Repo for analyzing and visualizing DLC data. The package uses a python implementation of Uniform Manifold Approximation and Projection (UMAP). The package performs the following operations:

  • Compute wavelet transform (it uses the behavelet package
  • Compute the UMAP transform of data (from the UMAP-learn package UMAP )
  • Visualize a low-dimensional representation of behavior and highlights behavioral events

UMouse has been tested on Linux Ubuntu and MacOS. First the user must install the dependencies as outlined in the installation instructions. UMouse is run using the Python via an Anaconda distribution.

Installation

  • Install Anaconda
  • clone the UMouse directory
  • change directory to UMouse repo cd [path/to/local/repo]
  • run conda env create -f environment.yml -n UMouse
  • run conda activate UMouse
  • run pip install -e.
  • run pip install behavelet

Usage

1. UMouse.py

The UMouse class object will allow you to create a 2 or 3 dimensional UMAP embedding from your data. It takes as input 3D coordinates for multiple tracked body part locations. Input data should be in a Pandas DataFrame with columns corresponding to the X, Y, Z and coordinates for each tracked body part over time. See the demo section below for a link to an example dataset.

  1. Initialize UMouse class object and set hyperparameters for Morlet Wavelet Transform and UMAP embedding.
  2. Run the .fit() method within the UMouse class object with a list of filenames you wish to analyze. This step will perform a Morlet wavelet transformation (MWT) and save the output.
  3. Run the .transform() method within the UMouse class object while passing in a list of dataset filenames you wish to transform from a MWT data into a low dimensional UMAP embedding.

2. UMousePlotter_functions.py

This script contains multiple plotting functions and a class object for visualizing the UMAP embedding of your data.
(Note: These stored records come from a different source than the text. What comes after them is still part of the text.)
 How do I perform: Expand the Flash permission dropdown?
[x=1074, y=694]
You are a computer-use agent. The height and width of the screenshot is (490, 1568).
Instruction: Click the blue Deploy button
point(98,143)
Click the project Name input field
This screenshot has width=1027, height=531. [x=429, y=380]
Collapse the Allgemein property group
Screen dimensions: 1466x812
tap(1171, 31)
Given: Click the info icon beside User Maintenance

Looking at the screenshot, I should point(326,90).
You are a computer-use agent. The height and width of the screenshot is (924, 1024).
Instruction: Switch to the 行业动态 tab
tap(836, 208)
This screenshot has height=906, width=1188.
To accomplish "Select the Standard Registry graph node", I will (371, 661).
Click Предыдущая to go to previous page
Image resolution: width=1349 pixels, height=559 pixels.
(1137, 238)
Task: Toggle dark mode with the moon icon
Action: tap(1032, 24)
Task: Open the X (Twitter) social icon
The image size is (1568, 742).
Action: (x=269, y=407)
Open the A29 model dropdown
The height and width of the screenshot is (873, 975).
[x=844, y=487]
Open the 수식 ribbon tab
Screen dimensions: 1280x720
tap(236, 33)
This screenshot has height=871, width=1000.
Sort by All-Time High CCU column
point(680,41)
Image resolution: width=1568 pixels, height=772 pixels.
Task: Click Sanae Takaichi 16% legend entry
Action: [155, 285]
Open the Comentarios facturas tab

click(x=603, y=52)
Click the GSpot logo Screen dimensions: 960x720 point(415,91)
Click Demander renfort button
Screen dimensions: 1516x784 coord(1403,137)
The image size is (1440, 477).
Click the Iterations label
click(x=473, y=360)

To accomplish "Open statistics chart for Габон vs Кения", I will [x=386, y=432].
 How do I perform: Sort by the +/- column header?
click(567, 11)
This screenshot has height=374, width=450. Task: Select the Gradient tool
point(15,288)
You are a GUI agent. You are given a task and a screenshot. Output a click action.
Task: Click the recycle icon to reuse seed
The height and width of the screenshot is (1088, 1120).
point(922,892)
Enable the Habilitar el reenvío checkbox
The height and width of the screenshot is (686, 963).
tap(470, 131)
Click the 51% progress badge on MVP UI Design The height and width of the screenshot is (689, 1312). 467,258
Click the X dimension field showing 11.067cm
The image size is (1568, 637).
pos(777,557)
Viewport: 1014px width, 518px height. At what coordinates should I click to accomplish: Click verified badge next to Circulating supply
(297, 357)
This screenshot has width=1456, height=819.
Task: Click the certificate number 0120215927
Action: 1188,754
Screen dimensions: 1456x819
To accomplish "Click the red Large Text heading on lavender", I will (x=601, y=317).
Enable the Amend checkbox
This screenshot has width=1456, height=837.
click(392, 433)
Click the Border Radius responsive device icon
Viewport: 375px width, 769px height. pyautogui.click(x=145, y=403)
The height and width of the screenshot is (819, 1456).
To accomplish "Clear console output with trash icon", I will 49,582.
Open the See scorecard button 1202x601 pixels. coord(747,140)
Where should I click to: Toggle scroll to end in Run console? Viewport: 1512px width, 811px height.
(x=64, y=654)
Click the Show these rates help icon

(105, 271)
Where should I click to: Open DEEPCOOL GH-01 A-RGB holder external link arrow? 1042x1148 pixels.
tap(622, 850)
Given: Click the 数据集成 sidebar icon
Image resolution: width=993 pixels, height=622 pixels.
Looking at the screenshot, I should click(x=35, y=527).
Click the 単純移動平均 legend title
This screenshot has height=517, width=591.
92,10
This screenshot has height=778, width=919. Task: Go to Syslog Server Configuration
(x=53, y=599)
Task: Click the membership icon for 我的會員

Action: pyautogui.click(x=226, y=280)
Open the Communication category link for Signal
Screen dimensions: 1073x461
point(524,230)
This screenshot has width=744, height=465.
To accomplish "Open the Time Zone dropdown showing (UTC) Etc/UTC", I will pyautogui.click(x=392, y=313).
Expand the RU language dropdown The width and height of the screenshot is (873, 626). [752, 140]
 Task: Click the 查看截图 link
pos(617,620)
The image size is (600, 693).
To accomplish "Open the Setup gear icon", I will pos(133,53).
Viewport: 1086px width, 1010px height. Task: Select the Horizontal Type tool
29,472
The interactive features may require the matplotlib backend set to %matplotlib

Functions:
plot_embedding() Make a scatterplot of the UMAP embedding.
plot_continuous_var() Make a scatterplot with color axis representing a continuous variable such as locomotion velocity.
vector_field_plot() Make a quiver plot in which arrows indicate the local dynamics within the UMAP embedding.
plot_categorical_var() Make scatterplot where color axis represents categorical variables such as reward times.
get_points_high_dim() Enter coordinates of points to plot traces/movies if the UMAP embedding is > 2 dimensions
play() Play the montage movie created by interactive.behavior_montage()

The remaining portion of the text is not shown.